[Rows from a dataset]
————————

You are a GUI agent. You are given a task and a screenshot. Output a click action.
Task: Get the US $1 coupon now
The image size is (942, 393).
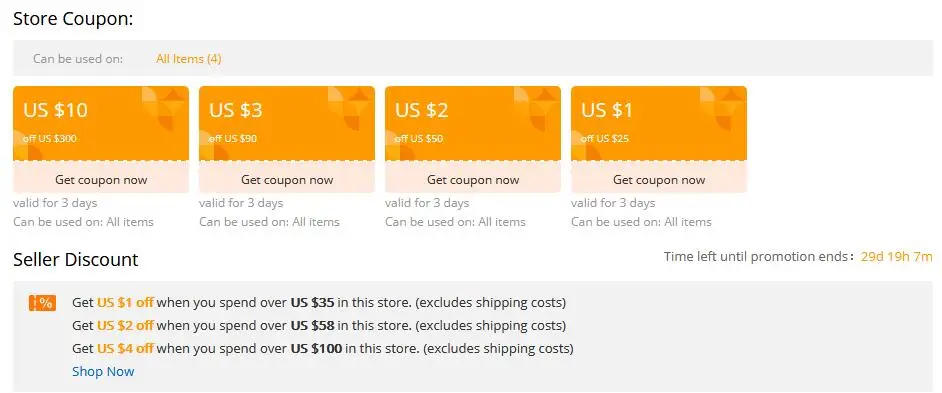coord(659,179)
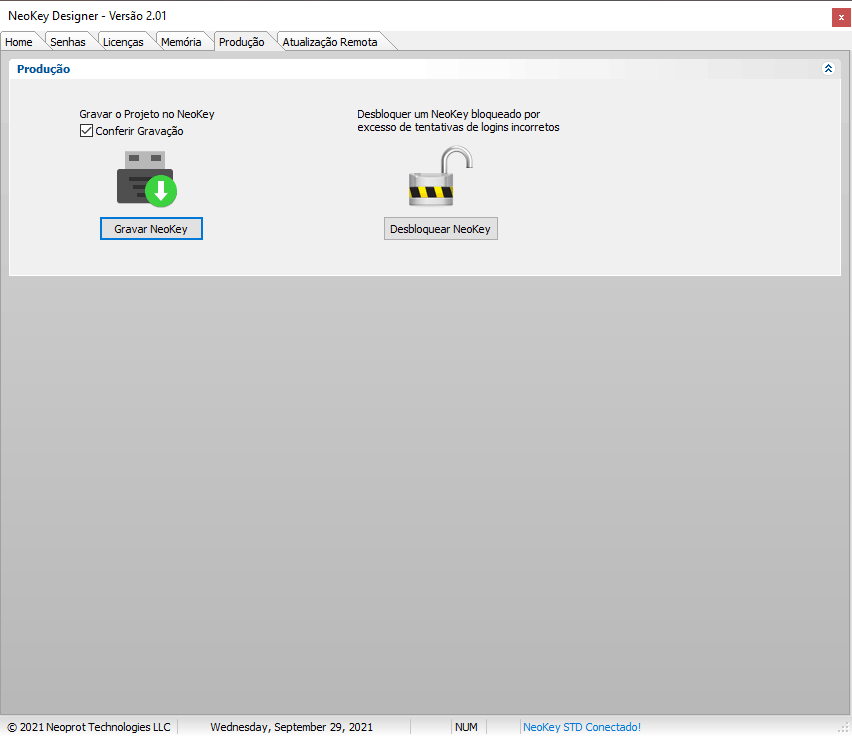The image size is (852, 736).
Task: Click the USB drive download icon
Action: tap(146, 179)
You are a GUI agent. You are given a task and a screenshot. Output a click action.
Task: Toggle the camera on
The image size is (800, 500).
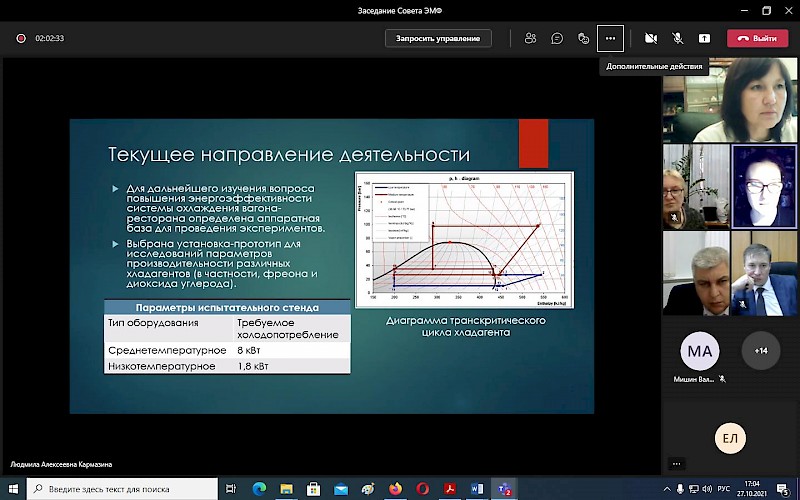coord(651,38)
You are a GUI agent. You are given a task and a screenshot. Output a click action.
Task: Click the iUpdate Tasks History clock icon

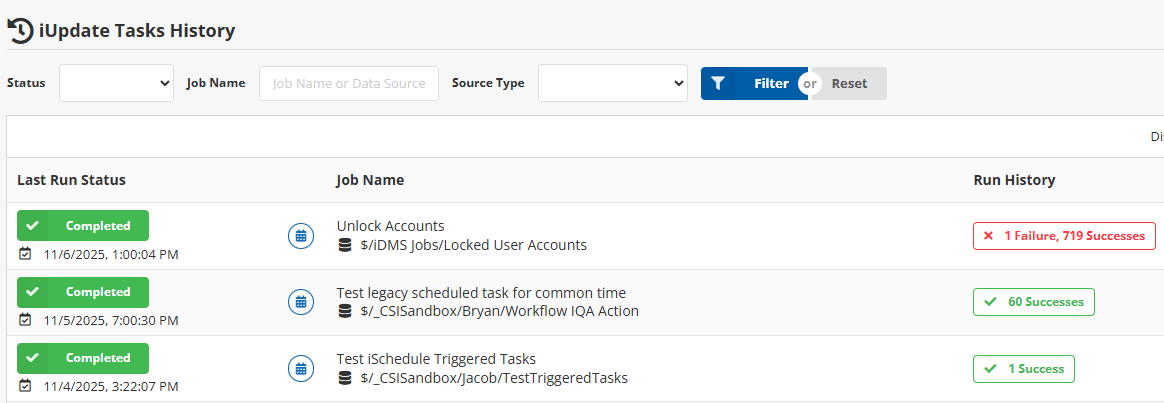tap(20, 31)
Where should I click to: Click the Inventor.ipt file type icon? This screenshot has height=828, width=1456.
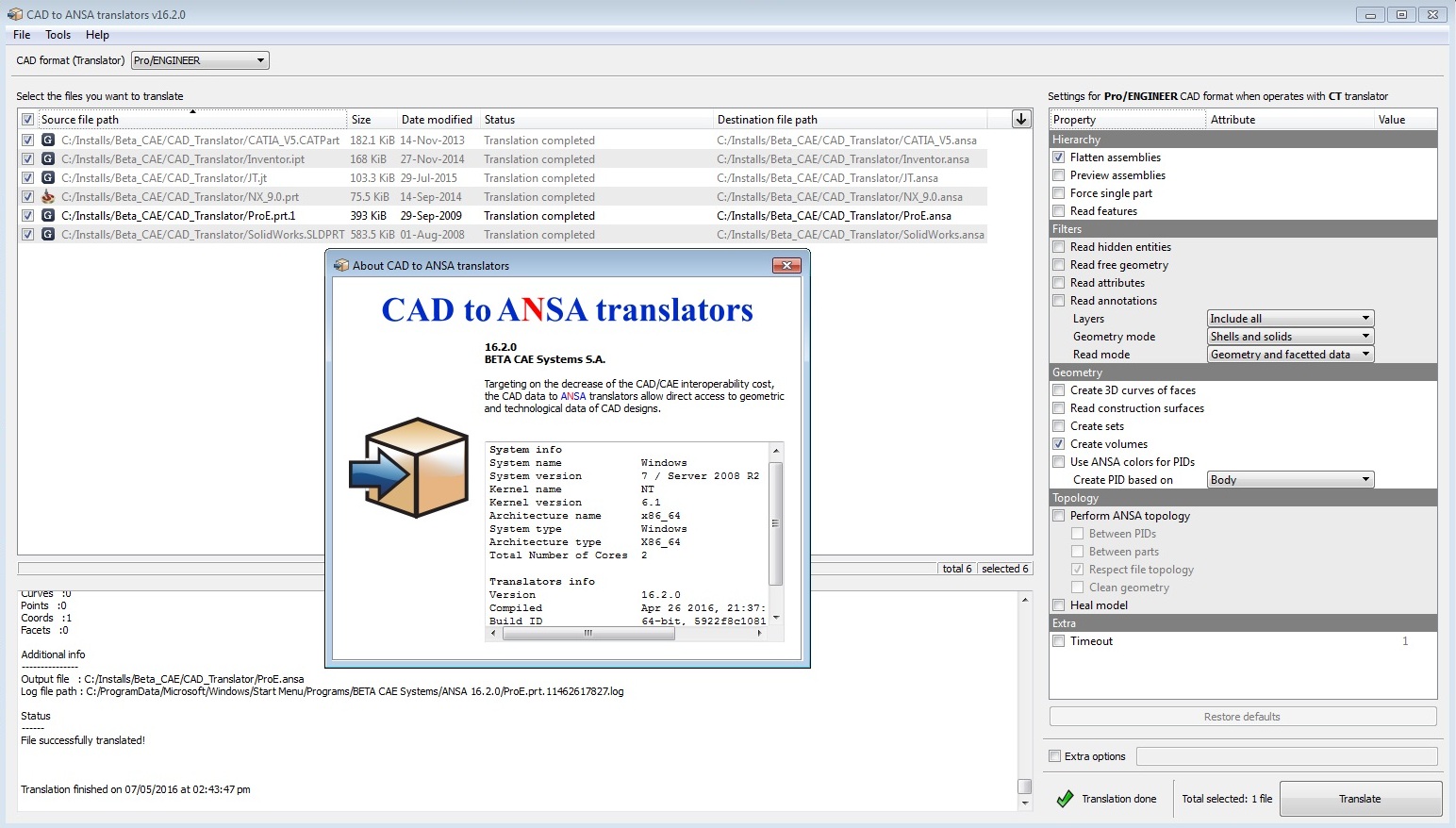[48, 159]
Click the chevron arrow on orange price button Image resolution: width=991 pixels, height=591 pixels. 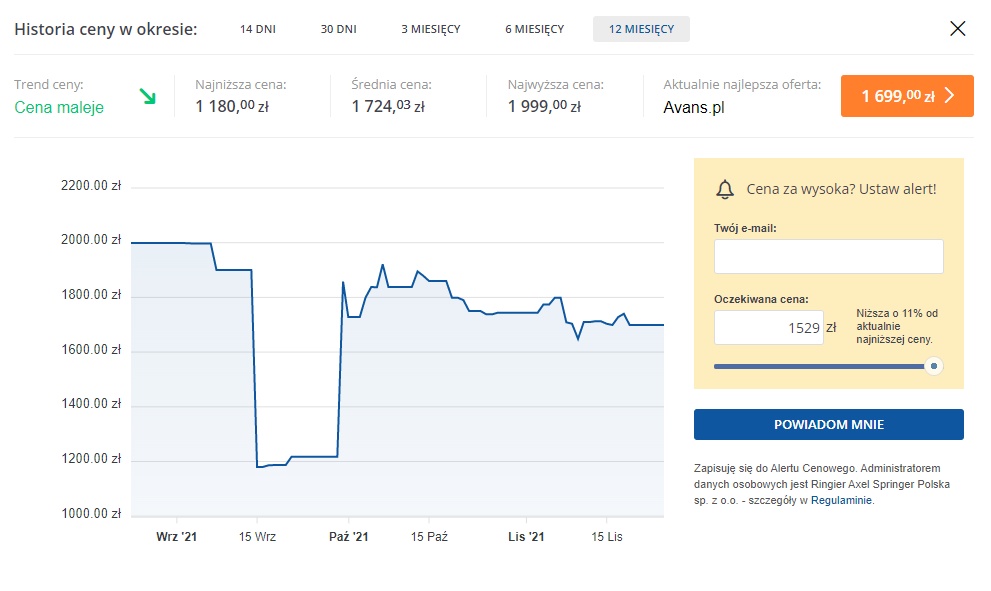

————————

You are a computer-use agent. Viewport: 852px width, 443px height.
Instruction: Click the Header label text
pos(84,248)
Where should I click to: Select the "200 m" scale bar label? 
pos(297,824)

————————

Express the lines from the one containing "Where should I click to: Click" through the one containing "Click the chevron", inclusive, as a Markdown table with the columns Row and Line, numbering each nonblank line and omitting blank lines. Leave the pictures out.

| Row | Line |
|---|---|
| 1 | Where should I click to: Click the Inventor.ipt file type icon? This screenshot has height=828, width=1456. |
| 2 | [48, 159] |
| 3 | Click the chevron arrow on orange price button Image resolution: width=991 pixels, height=591 pixels.  |